Come avete reagito a questa rivelazione?
Per niente bene. Era quello che speravamo non fosse successo, l’unica cosa che ci auguravamo che Manuela si fosse risparmiata. Sapere che invece ha subito tutto questo ci ha distrutti. È un dolore che non si può descrivere.
I suoi genitori come hanno vissuto in questi trent’anni?

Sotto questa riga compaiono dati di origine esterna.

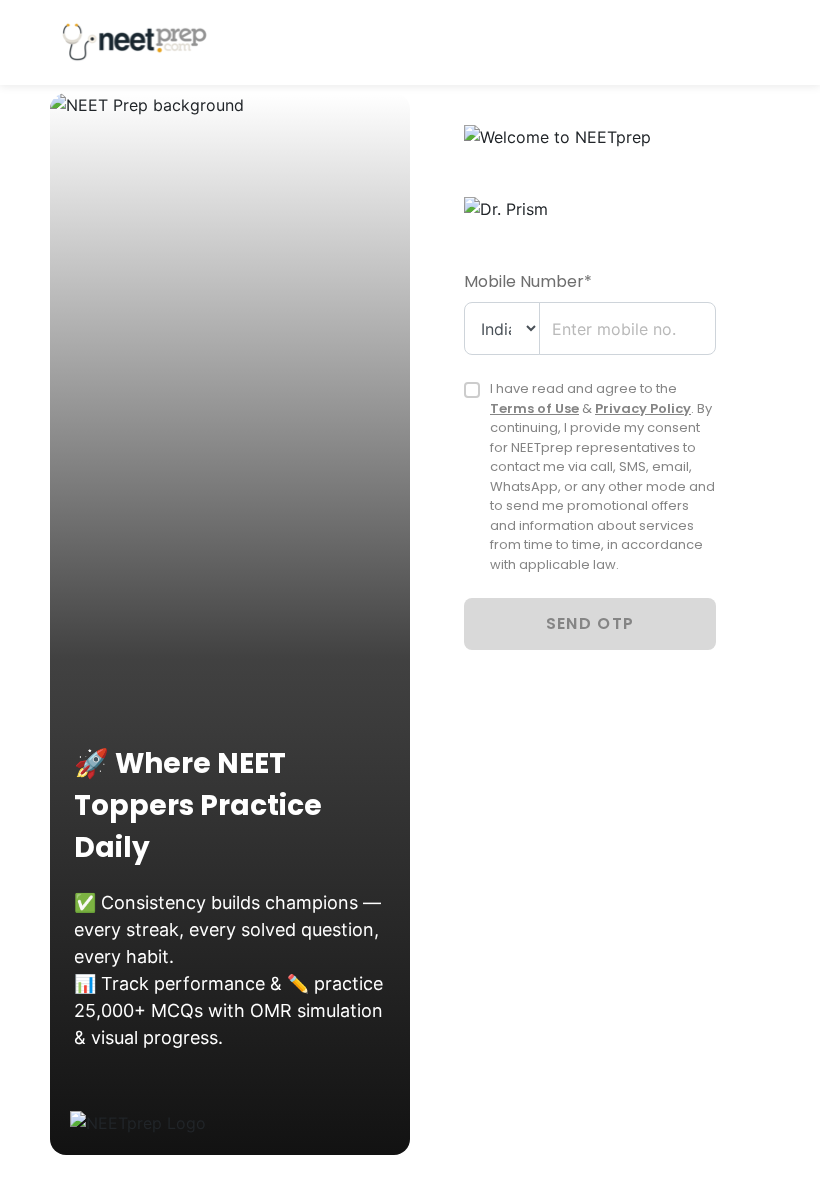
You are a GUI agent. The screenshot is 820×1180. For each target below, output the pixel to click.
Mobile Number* (528, 281)
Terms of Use (534, 408)
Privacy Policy (643, 408)
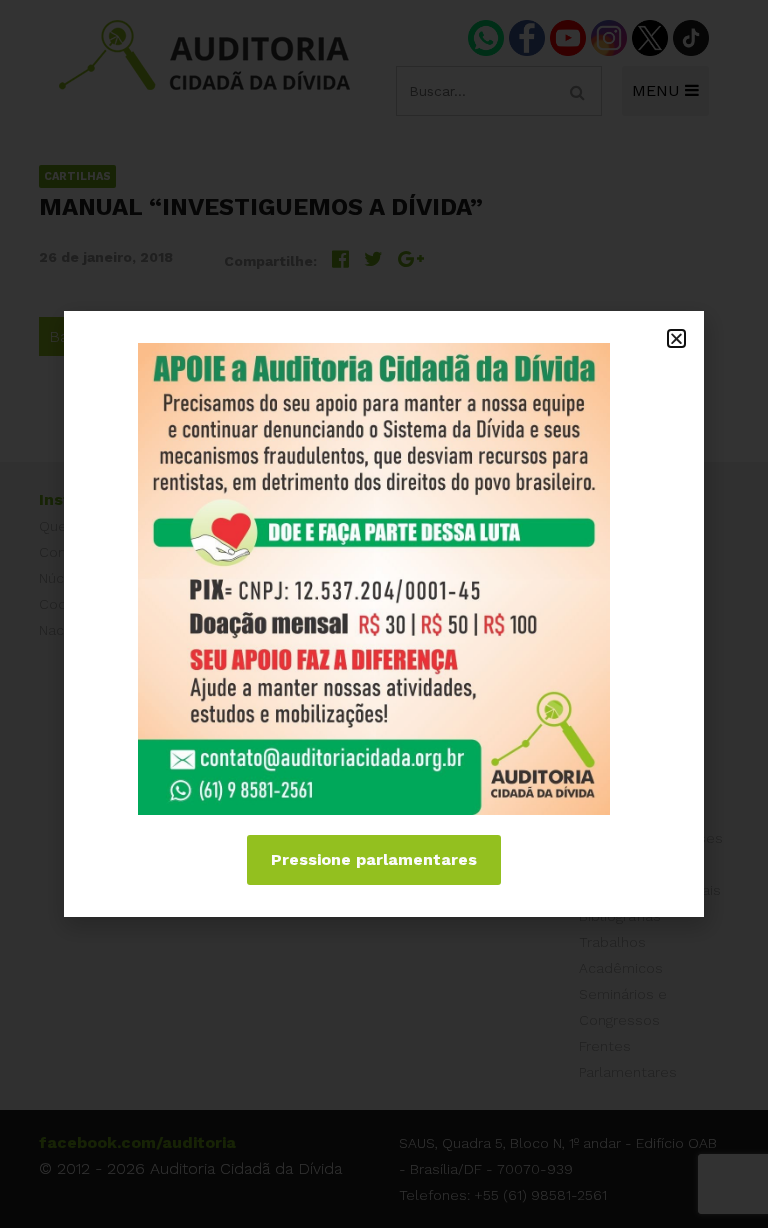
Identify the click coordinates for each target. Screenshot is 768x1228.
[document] (384, 614)
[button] (676, 338)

In un incubo. Le indagini del 1995 e del 2012 sono state un disastro. Soprattutto nel 2012, quando ci si aspettava che la scienza potesse dare risposte diverse, ci siamo ritrovati invece con la colpa scaricata addosso a nostra madre. È come se l’intera responsabilità fosse stata attribuita a lei. L’hanno trattata come se fosse colpa sua. Ma come si può attribuire un peso simile a una madre che ha solo cercato di proteggere sua figlia?
Quindi stiamo parlando di una madre che ha perso la figlia, che ora scopre che è stata violentata e uccisa, e che per trent’anni è stata accusata dallo Stato di essere stata una cattiva madre?
Purtroppo sì. È terribile, ma è andata così. È una storia che distrugge due volte: prima perdi una figlia e poi vieni additata come responsabile della sua morte. Senza nessuna prova, senza nessun riscontro. È stata un’ingiustizia nell’ingiustizia.
Il quartiere come ha reagito?
Nessuno ha mai creduto alla tesi del suicidio. Manuela era una ragazza solare, la sua serenità era evidente fino all’ultimo giorno. Tante persone l’avevano vista sorridere e parlare come sempre. Nessuno poteva credere che da un momento all’altro si fosse tolta la vita. Certo, c’erano anche le voci, i sussurri. Mia madre li sentiva, nelle botteghe, nelle scuole. C’era chi voleva avvalorare la tesi sbagliata, forse perché gli faceva comodo.
Lei ha detto che sua madre ha vissuto questi anni nel dolore. Come ha affrontato la quotidianità?
Mia madre si è chiusa in se stessa. È andata avanti solo grazie alla fede. Se non fosse stata così religiosa, non ce l’avrebbe fatta. Si è aggrappata alla fede con tutte le sue forze.
E suo padre?
Lui è stato messo da parte perché si pensa sempre che sia la madre a soffrire di più. Ma anche mio padre è stato devastato. Manuela lo amava tantissimo, per lei era un eroe. Ma lui non parlava, non diceva niente. Solo di recente mi ha confessato quanto abbia sofferto.
E lei invece invece?
Io per anni ho rimosso tutto. Non ricordavo nulla dei giorni prima della sua morte. Per molto tempo non ho parlato di Manuela, ma poi ho capito che era un errore. Ho iniziato a ricordare solo nel 2012, e quando ho raccontato quello che mi tornava in mente in questura, hanno deciso di riaprire il caso.
Di recente però c’è stato un cambio di atteggiamento rispetto al caso di Manuela. Nuove indagini hanno portato a risultati totalmente diversi dal passato. Vuole ringraziare qualcuno per i risultati ottenuti?
Sì, assolutamente. Voglio ringraziare innanzitutto il Pubblico Ministero, perché con grande coraggio ha deciso di riaprire le indagini e riprendere il caso in mano. Un ringraziamento speciale va anche alla Polizia, in particolare al dirigente Emanuele Fattori. E poi al medico legale Roberto Demontis, che ha avuto un ruolo cruciale: è grazie alla sua consulenza che è stato possibile ribaltare tutto e arrivare finalmente a una nuova lettura della vicenda.
Si sente di dire qualcosa alla fine di questa intervista?
Solo che spero si arrivi finalmente alla verità. Spero che chi ha sbagliato paghi, e che mia sorella possa avere giustizia.